IF you truly "enjoy" the work, then a perceived volatility of a starting salary that is 3 YEARS AWAY from you even being qualified to earn it should NOT influence your decision on whether or NOT to start anesthesia school.
Waiting to start school based on what you think your future starting salary may or may not be in relation to today is ridiculous.
If you were legitimately serious about wanting to be an anesthetist, you would be busting your butt to get into school as soon as humanly possible.
To even consider the idea of working another job, skipping years when you could be practicing anesthesia, to wait for starting salaries to rise to a level that you deem worthy to start school is such a monumental fail.
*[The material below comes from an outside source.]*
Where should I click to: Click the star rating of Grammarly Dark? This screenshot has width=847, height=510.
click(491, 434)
There are other parts of your argument that are equally as faulty. Even if the pay decreases, there will still be plenty of people applying to AA school. And the < 150 graduates that the 5 AA schools produce annually are not enough to affect the supply and demand of an ENTIRE market.
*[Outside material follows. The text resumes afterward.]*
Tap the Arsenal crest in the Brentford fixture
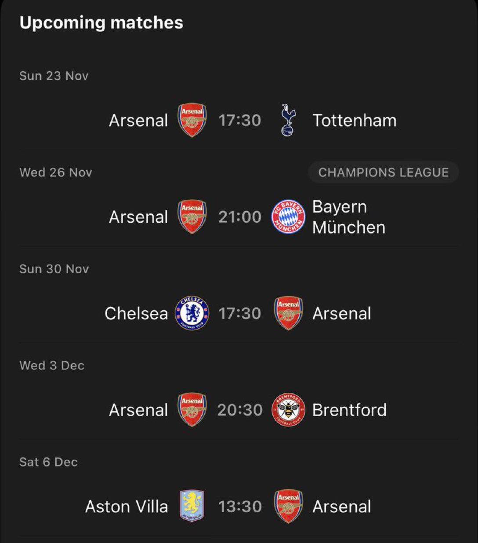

I never read about people on this message board saying that they want to go into anesthesia because they like airway management, pharmacology, physiology or managing a resuscitation. It's never about wanting to keep a patient alive while the surgeon is trying to kill them. It's always about these fictional, unsubstantiated fantasies about what a starting salary is going to be.
What a joke.
The money should not be one's primary motive to get into anesthesia. Sure, it's a nice perk, but that is all it is: a perk.